◆ **EXERCISE INSTRUCTIONS**
Retype all of the lines below with no changes.

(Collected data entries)
^^^^^^^^

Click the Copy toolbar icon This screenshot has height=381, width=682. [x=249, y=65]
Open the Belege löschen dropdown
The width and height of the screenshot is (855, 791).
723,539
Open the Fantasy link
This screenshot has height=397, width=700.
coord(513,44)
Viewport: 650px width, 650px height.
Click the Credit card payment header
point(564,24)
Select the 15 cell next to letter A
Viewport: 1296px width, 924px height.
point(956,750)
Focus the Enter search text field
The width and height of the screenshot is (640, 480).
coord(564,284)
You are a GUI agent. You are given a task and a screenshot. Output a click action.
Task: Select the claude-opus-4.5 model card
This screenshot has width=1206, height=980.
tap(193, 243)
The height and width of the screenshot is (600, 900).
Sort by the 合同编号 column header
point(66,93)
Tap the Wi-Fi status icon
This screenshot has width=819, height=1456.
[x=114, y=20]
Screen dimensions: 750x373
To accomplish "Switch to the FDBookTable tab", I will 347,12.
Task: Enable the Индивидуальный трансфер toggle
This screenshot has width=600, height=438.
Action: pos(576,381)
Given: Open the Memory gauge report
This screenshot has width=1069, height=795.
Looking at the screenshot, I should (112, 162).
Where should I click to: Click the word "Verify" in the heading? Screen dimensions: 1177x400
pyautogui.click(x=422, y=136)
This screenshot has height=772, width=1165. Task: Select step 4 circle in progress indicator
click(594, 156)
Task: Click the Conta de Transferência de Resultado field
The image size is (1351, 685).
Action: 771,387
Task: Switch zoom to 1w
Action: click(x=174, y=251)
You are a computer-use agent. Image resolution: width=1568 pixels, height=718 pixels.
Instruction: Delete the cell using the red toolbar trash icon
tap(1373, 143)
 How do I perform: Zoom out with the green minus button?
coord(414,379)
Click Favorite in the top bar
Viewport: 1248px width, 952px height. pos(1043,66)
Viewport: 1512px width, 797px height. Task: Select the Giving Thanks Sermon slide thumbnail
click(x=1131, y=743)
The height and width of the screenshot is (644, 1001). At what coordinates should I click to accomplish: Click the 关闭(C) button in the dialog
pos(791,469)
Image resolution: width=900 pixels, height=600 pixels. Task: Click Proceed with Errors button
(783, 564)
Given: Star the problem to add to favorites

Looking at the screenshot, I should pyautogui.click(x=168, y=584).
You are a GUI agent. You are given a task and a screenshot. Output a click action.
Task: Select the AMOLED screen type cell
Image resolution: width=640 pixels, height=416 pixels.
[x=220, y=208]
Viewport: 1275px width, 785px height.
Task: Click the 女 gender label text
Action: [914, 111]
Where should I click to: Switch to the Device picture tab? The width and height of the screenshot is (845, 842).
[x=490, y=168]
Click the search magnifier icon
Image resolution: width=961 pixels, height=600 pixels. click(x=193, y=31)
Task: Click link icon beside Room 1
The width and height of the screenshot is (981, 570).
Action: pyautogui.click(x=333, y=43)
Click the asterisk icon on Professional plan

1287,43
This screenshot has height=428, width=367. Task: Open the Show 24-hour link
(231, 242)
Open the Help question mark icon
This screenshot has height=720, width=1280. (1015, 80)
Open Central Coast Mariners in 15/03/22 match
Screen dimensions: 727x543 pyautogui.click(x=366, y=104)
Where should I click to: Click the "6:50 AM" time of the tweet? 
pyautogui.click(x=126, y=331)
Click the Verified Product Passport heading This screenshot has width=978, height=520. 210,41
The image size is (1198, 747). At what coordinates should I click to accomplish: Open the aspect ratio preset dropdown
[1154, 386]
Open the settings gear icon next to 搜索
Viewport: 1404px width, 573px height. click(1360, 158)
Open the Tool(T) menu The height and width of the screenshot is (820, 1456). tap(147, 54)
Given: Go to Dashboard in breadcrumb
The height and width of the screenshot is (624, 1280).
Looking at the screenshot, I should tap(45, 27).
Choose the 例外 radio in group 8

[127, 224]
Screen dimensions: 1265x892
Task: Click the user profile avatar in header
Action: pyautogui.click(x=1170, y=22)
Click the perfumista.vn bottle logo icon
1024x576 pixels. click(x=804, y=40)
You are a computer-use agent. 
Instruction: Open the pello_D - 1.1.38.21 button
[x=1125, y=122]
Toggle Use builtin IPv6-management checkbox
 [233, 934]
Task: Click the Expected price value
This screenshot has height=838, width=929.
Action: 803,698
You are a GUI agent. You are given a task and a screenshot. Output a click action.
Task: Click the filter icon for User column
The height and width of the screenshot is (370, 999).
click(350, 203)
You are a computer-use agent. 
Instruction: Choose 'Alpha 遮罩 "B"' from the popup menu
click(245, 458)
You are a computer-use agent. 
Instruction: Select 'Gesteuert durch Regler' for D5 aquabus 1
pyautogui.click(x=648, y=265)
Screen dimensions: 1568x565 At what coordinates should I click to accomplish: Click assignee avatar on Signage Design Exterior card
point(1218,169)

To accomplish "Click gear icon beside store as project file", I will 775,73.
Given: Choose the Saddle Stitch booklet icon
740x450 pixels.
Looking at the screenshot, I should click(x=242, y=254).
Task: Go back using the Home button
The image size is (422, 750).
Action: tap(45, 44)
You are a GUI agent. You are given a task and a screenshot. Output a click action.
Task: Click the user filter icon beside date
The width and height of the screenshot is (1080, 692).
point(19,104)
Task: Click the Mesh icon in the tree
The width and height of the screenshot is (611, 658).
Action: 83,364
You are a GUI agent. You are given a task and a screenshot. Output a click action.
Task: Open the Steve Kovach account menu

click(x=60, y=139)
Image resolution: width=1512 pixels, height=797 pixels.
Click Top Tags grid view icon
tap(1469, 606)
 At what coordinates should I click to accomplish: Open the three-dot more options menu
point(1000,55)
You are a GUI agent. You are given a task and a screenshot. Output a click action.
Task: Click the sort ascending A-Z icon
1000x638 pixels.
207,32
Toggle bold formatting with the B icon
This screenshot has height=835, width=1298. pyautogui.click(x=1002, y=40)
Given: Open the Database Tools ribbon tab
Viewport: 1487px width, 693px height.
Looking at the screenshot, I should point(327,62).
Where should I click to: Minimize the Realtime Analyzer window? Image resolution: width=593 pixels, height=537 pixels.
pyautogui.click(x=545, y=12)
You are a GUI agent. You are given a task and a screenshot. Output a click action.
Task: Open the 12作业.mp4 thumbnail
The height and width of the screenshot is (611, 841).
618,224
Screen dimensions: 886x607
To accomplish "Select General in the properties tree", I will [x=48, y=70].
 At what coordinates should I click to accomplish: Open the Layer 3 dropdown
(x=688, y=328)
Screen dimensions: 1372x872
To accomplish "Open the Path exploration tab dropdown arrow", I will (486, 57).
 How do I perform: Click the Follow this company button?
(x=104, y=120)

^^^^^^^^

◆ **EXPECTED ANSWER**
Click the Copy toolbar icon This screenshot has height=381, width=682. [x=249, y=65]
Open the Belege löschen dropdown
The width and height of the screenshot is (855, 791).
723,539
Open the Fantasy link
This screenshot has height=397, width=700.
coord(513,44)
Viewport: 650px width, 650px height.
Click the Credit card payment header
point(564,24)
Select the 15 cell next to letter A
Viewport: 1296px width, 924px height.
point(956,750)
Focus the Enter search text field
The width and height of the screenshot is (640, 480).
coord(564,284)
You are a GUI agent. You are given a task and a screenshot. Output a click action.
Task: Select the claude-opus-4.5 model card
This screenshot has width=1206, height=980.
tap(193, 243)
The height and width of the screenshot is (600, 900).
Sort by the 合同编号 column header
point(66,93)
Tap the Wi-Fi status icon
This screenshot has width=819, height=1456.
[x=114, y=20]
Screen dimensions: 750x373
To accomplish "Switch to the FDBookTable tab", I will 347,12.
Task: Enable the Индивидуальный трансфер toggle
This screenshot has width=600, height=438.
Action: pos(576,381)
Given: Open the Memory gauge report
This screenshot has width=1069, height=795.
Looking at the screenshot, I should (112, 162).
Where should I click to: Click the word "Verify" in the heading? Screen dimensions: 1177x400
pyautogui.click(x=422, y=136)
This screenshot has height=772, width=1165. Task: Select step 4 circle in progress indicator
click(594, 156)
Task: Click the Conta de Transferência de Resultado field
The image size is (1351, 685).
Action: 771,387
Task: Switch zoom to 1w
Action: click(x=174, y=251)
You are a computer-use agent. Image resolution: width=1568 pixels, height=718 pixels.
Instruction: Delete the cell using the red toolbar trash icon
tap(1373, 143)
 How do I perform: Zoom out with the green minus button?
coord(414,379)
Click Favorite in the top bar
Viewport: 1248px width, 952px height. pos(1043,66)
Viewport: 1512px width, 797px height. Task: Select the Giving Thanks Sermon slide thumbnail
click(x=1131, y=743)
The height and width of the screenshot is (644, 1001). At what coordinates should I click to accomplish: Click the 关闭(C) button in the dialog
pos(791,469)
Image resolution: width=900 pixels, height=600 pixels. Task: Click Proceed with Errors button
(783, 564)
Given: Star the problem to add to favorites

Looking at the screenshot, I should pyautogui.click(x=168, y=584).
You are a GUI agent. You are given a task and a screenshot. Output a click action.
Task: Select the AMOLED screen type cell
Image resolution: width=640 pixels, height=416 pixels.
[x=220, y=208]
Viewport: 1275px width, 785px height.
Task: Click the 女 gender label text
Action: [914, 111]
Where should I click to: Switch to the Device picture tab? The width and height of the screenshot is (845, 842).
[x=490, y=168]
Click the search magnifier icon
Image resolution: width=961 pixels, height=600 pixels. click(x=193, y=31)
Task: Click link icon beside Room 1
The width and height of the screenshot is (981, 570).
Action: pyautogui.click(x=333, y=43)
Click the asterisk icon on Professional plan

1287,43
This screenshot has height=428, width=367. Task: Open the Show 24-hour link
(231, 242)
Open the Help question mark icon
This screenshot has height=720, width=1280. (1015, 80)
Open Central Coast Mariners in 15/03/22 match
Screen dimensions: 727x543 pyautogui.click(x=366, y=104)
Where should I click to: Click the "6:50 AM" time of the tweet? 
pyautogui.click(x=126, y=331)
Click the Verified Product Passport heading This screenshot has width=978, height=520. 210,41
The image size is (1198, 747). At what coordinates should I click to accomplish: Open the aspect ratio preset dropdown
[1154, 386]
Open the settings gear icon next to 搜索
Viewport: 1404px width, 573px height. click(1360, 158)
Open the Tool(T) menu The height and width of the screenshot is (820, 1456). tap(147, 54)
Given: Go to Dashboard in breadcrumb
The height and width of the screenshot is (624, 1280).
Looking at the screenshot, I should tap(45, 27).
Choose the 例外 radio in group 8

[127, 224]
Screen dimensions: 1265x892
Task: Click the user profile avatar in header
Action: pyautogui.click(x=1170, y=22)
Click the perfumista.vn bottle logo icon
1024x576 pixels. click(x=804, y=40)
You are a computer-use agent. 
Instruction: Open the pello_D - 1.1.38.21 button
[x=1125, y=122]
Toggle Use builtin IPv6-management checkbox
 [233, 934]
Task: Click the Expected price value
This screenshot has height=838, width=929.
Action: 803,698
You are a GUI agent. You are given a task and a screenshot. Output a click action.
Task: Click the filter icon for User column
The height and width of the screenshot is (370, 999).
click(350, 203)
You are a computer-use agent. 
Instruction: Choose 'Alpha 遮罩 "B"' from the popup menu
click(245, 458)
You are a computer-use agent. 
Instruction: Select 'Gesteuert durch Regler' for D5 aquabus 1
pyautogui.click(x=648, y=265)
Screen dimensions: 1568x565 At what coordinates should I click to accomplish: Click assignee avatar on Signage Design Exterior card
point(1218,169)

To accomplish "Click gear icon beside store as project file", I will 775,73.
Given: Choose the Saddle Stitch booklet icon
740x450 pixels.
Looking at the screenshot, I should click(x=242, y=254).
Task: Go back using the Home button
The image size is (422, 750).
Action: tap(45, 44)
You are a GUI agent. You are given a task and a screenshot. Output a click action.
Task: Click the user filter icon beside date
The width and height of the screenshot is (1080, 692).
point(19,104)
Task: Click the Mesh icon in the tree
The width and height of the screenshot is (611, 658).
Action: 83,364
You are a GUI agent. You are given a task and a screenshot. Output a click action.
Task: Open the Steve Kovach account menu

click(x=60, y=139)
Image resolution: width=1512 pixels, height=797 pixels.
Click Top Tags grid view icon
tap(1469, 606)
 At what coordinates should I click to accomplish: Open the three-dot more options menu
point(1000,55)
You are a GUI agent. You are given a task and a screenshot. Output a click action.
Task: Click the sort ascending A-Z icon
1000x638 pixels.
207,32
Toggle bold formatting with the B icon
This screenshot has height=835, width=1298. pyautogui.click(x=1002, y=40)
Given: Open the Database Tools ribbon tab
Viewport: 1487px width, 693px height.
Looking at the screenshot, I should point(327,62).
Where should I click to: Minimize the Realtime Analyzer window? Image resolution: width=593 pixels, height=537 pixels.
pyautogui.click(x=545, y=12)
You are a GUI agent. You are given a task and a screenshot. Output a click action.
Task: Open the 12作业.mp4 thumbnail
The height and width of the screenshot is (611, 841).
618,224
Screen dimensions: 886x607
To accomplish "Select General in the properties tree", I will [x=48, y=70].
 At what coordinates should I click to accomplish: Open the Layer 3 dropdown
(x=688, y=328)
Screen dimensions: 1372x872
To accomplish "Open the Path exploration tab dropdown arrow", I will (486, 57).
 How do I perform: Click the Follow this company button?
(x=104, y=120)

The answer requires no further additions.